**Task instructions**
Copy the data exactly from the line that contains "This screenshot has width=1398, height=469." through the line that contains "Image resolution: width=701", keeping both end lines and leaving out everything else.

**Dataset**

=== Section Start ===

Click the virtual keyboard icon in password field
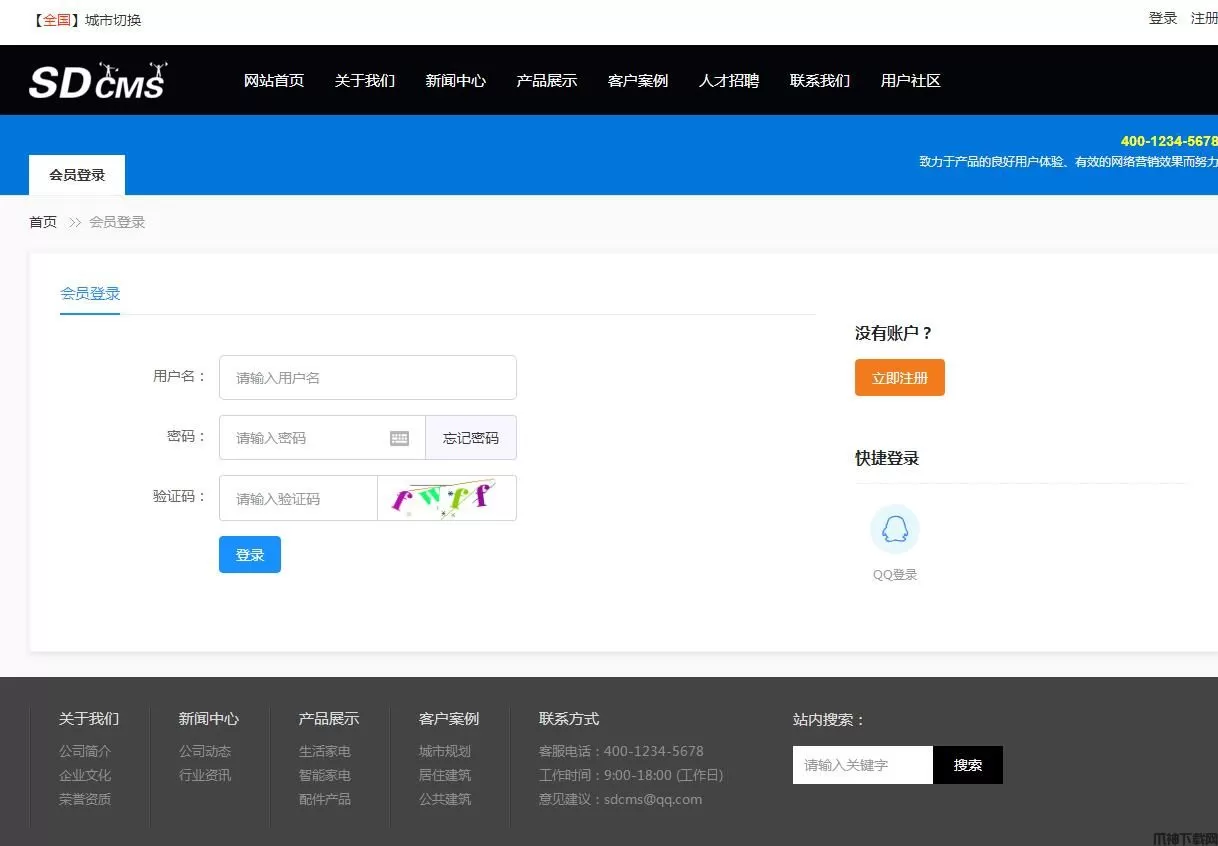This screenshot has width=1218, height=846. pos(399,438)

=== Section End ===
=== Section Start ===

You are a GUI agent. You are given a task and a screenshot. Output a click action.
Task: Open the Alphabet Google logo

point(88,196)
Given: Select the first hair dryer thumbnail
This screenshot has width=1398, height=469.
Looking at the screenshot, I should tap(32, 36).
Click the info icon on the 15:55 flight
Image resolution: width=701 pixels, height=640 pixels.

=== Section End ===

**Task output**
This screenshot has width=1398, height=469.
Looking at the screenshot, I should tap(32, 36).
Click the info icon on the 15:55 flight
Image resolution: width=701 pixels, height=640 pixels.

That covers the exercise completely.